### Exercise instructions
Where does the string "will" appear in the records? Copy each line that holds it.

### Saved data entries
»»

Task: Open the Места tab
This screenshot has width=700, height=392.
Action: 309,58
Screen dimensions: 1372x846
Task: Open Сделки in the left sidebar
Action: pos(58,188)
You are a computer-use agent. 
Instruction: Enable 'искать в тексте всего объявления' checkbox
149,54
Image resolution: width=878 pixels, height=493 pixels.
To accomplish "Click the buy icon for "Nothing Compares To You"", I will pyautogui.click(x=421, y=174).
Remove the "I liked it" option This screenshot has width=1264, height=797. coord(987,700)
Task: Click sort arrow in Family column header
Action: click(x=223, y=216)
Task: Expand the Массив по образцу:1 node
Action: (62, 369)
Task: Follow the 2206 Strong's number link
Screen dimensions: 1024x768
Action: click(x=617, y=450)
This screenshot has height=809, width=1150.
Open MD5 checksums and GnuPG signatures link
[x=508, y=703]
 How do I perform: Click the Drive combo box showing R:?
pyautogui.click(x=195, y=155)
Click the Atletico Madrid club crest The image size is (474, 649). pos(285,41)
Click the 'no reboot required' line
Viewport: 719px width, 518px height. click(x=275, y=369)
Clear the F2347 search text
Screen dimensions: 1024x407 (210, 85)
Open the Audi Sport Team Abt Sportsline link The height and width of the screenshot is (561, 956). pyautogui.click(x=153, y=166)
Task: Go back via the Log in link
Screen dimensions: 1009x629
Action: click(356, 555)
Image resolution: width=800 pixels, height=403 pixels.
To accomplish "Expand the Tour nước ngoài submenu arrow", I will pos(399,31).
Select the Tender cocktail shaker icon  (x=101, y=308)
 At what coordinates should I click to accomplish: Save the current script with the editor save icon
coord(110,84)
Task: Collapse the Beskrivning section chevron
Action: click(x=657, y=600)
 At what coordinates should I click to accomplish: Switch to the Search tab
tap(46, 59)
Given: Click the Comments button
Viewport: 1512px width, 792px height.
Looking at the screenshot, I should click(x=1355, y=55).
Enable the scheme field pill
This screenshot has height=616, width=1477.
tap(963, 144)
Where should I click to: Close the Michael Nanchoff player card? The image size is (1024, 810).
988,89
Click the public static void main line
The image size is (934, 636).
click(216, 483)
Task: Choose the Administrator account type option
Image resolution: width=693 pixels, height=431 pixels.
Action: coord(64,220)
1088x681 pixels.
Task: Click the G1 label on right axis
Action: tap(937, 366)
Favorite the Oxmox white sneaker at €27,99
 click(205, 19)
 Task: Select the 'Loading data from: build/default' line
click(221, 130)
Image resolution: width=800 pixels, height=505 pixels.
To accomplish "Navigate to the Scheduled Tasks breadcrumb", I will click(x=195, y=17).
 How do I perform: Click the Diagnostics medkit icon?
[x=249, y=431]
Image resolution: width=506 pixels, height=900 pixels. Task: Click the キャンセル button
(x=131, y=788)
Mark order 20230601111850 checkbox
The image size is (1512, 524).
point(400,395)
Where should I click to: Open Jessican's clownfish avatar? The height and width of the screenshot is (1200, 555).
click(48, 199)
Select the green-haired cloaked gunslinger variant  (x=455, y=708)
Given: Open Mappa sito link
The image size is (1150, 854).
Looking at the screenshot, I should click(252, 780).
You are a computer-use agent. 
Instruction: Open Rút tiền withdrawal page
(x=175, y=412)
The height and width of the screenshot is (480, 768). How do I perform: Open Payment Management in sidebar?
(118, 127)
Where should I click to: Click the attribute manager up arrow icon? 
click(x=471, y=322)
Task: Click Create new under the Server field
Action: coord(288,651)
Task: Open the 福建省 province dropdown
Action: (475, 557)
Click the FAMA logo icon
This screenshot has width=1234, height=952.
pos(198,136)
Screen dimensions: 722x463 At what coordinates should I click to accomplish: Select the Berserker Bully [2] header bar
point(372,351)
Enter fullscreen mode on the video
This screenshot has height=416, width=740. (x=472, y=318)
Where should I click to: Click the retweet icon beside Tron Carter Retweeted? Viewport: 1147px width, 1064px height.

««

### Solution to this problem
To accomplish "Click the buy icon for "Nothing Compares To You"", I will pyautogui.click(x=421, y=174).
To accomplish "Expand the Tour nước ngoài submenu arrow", I will pos(399,31).
To accomplish "Navigate to the Scheduled Tasks breadcrumb", I will click(x=195, y=17).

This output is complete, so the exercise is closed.